Below Average: Balearics' tourism website

Pilot research at Barcelona's Universitat Pompeu Fabra published in November into the quality of official tourism websites suggested that more comprehensive research was on its way and that it would look into the quality of websites for all the autonomous regions of Spain. That research has now been published and it doesn't make for good reading for those responsible for the www.illesbalears.es website.

Though the researchers had not previously looked at the Balearics website, it was not difficult to draw one's own conclusions. As the researchers now indicate, the illesbalears site falls down in particular in its interactivity with users (virtually non-existent) and in its "commercialisation" (the ability for users to be able to book something). Its content, though, is considered to be reasonable.

The research ranks the seventeen websites according to technical, persuasive, relational and communicative aspects, and the Balearics site, rated as below average, is placed fourteenth out of the websites for the different regions. Worse are those for Aragon and Extremadura, two areas of Spain which have comparatively limited tourism industries; Castile and León is the other one. Topping the list is Galicia, followed by the Canaries and Valencia.
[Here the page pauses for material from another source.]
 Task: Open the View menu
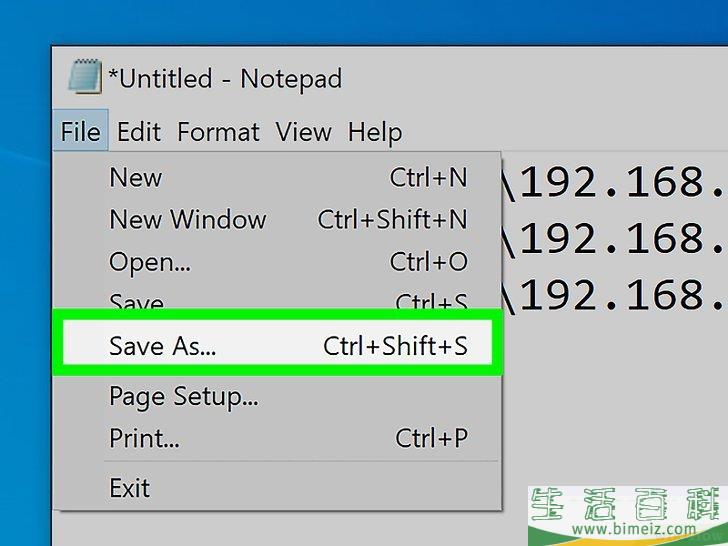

Fourteenth position really isn't very impressive for a region that is so dependent upon tourism and that prides itself on its technological leadership when it comes to tourism. And this technological angle has been made even more acute since the announcement that nearly 450 million euros (half European Union, half Spanish Government) is to be made available for a Balearic Government strategy for technology initiatives with tourism at their core.

These initiatives will be for the private sector and the investment should be excellent news for entrepreneurs and small businesses seeking to develop new business. They will also be very much in line with the wishes of the regional government for the private sector to take the lead, as it has in tourism and as President Bauzá has very much admitted.
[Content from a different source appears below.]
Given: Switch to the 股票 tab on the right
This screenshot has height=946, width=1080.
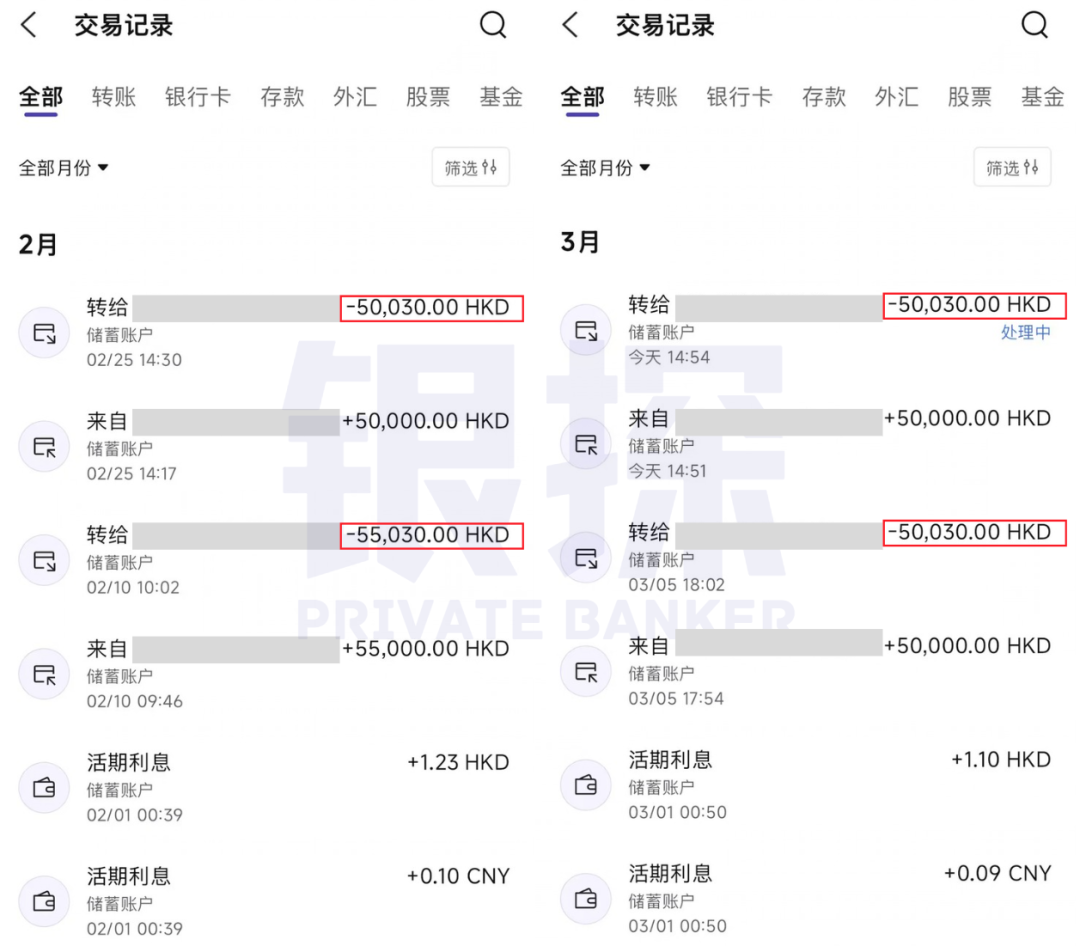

As the president has as good as said that the government doesn't have the know-how to run tourism and that the private sector does, then why doesn't it just hand over something like its tourism internet presence to the private sector? It doesn't seem interested in its own website and probably wouldn't have the resources to make it work meaningfully. The lack of interactivity and mobile communication that is apparent when one goes onto the website or when one searches on social media may well be evidence of a lack of resources. A meaningful web presence for tourism demands interactivity. If the government's tourism ministry cannot make it meaningful, then it should let people who can take care of the website.
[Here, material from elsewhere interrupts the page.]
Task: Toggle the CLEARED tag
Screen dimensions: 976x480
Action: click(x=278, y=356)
The research findings are hardly surprising, but if the tourism ministry doesn't now act on them then there is something very wrong. It shows a lack of professionalism as well as interest to persist with a website that is inadequate. And in the scheme of things, putting a decent one together should not cost a fortune. Moreover, the website contradicts what was in the tourism plan that the ministry drew up in 2012. It was replete with stuff about web technologies, but one has the impression, in the absence of any real evidence as their exploitation, that this was window-dressing.

Perhaps the new man at the ministry, Jaime Martinez, will prove this impression to be a wrong one, but one thing is for sure, the ministry needs to pull its finger out. Its website is an embarrassment for islands which are at the very heart of Europe's tourism.

* The report's title is "Sitios web turísticos de las comunidades autónomas españolas". The research was sponsored by the national government's ministry for the economy and competitiveness.